───── Dataset extract ─────

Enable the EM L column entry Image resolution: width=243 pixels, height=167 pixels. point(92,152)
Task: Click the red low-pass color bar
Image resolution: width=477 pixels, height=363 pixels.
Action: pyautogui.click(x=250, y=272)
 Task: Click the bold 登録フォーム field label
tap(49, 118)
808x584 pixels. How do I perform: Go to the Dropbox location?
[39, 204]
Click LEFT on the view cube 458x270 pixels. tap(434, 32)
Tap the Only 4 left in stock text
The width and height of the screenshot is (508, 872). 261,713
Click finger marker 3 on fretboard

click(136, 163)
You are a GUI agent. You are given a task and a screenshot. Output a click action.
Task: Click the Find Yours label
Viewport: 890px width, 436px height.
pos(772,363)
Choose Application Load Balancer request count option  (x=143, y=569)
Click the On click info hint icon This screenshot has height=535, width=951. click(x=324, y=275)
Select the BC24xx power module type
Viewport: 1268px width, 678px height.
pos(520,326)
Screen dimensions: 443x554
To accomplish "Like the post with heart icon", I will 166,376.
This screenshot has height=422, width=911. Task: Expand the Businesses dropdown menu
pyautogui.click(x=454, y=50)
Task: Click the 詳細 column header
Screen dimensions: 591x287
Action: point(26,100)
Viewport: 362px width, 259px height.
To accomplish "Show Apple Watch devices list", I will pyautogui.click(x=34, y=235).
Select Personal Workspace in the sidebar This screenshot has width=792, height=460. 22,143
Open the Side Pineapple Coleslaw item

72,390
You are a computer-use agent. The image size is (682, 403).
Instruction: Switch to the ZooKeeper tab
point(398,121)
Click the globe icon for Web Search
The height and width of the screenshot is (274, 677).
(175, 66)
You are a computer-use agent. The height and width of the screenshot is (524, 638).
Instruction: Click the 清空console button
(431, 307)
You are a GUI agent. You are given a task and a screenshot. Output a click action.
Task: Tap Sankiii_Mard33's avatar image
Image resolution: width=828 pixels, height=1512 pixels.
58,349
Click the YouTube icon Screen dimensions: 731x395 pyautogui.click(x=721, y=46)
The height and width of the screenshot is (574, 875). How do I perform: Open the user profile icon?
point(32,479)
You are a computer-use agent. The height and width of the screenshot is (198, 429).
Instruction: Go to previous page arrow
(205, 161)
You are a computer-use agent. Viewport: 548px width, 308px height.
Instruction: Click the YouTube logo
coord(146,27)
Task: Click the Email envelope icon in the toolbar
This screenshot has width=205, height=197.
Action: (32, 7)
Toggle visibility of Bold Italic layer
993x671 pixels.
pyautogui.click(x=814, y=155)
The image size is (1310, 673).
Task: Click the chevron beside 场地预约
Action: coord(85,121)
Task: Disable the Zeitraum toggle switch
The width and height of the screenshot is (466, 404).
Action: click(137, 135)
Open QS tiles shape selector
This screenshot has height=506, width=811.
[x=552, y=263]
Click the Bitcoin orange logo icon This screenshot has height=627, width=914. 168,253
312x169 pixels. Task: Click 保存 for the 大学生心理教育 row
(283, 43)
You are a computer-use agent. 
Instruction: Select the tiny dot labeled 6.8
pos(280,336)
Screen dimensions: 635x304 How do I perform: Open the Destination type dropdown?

─────

Aim — Put the data from the line containing "Click LEFT on" through the line containing "will pyautogui.click(x=34, y=235).", both included, into a Markdown table with the columns Row and Text. Number each line in Row, put the line in Text, and leave out blank lines.

Answer in full —
| Row | Text |
|---|---|
| 1 | Click LEFT on the view cube 458x270 pixels. tap(434, 32) |
| 2 | Tap the Only 4 left in stock text |
| 3 | The width and height of the screenshot is (508, 872). 261,713 |
| 4 | Click finger marker 3 on fretboard |
| 5 | click(136, 163) |
| 6 | You are a GUI agent. You are given a task and a screenshot. Output a click action. |
| 7 | Task: Click the Find Yours label |
| 8 | Viewport: 890px width, 436px height. |
| 9 | pos(772,363) |
| 10 | Choose Application Load Balancer request count option  (x=143, y=569) |
| 11 | Click the On click info hint icon This screenshot has height=535, width=951. click(x=324, y=275) |
| 12 | Select the BC24xx power module type |
| 13 | Viewport: 1268px width, 678px height. |
| 14 | pos(520,326) |
| 15 | Screen dimensions: 443x554 |
| 16 | To accomplish "Like the post with heart icon", I will 166,376. |
| 17 | This screenshot has height=422, width=911. Task: Expand the Businesses dropdown menu |
| 18 | pyautogui.click(x=454, y=50) |
| 19 | Task: Click the 詳細 column header |
| 20 | Screen dimensions: 591x287 |
| 21 | Action: point(26,100) |
| 22 | Viewport: 362px width, 259px height. |
| 23 | To accomplish "Show Apple Watch devices list", I will pyautogui.click(x=34, y=235). |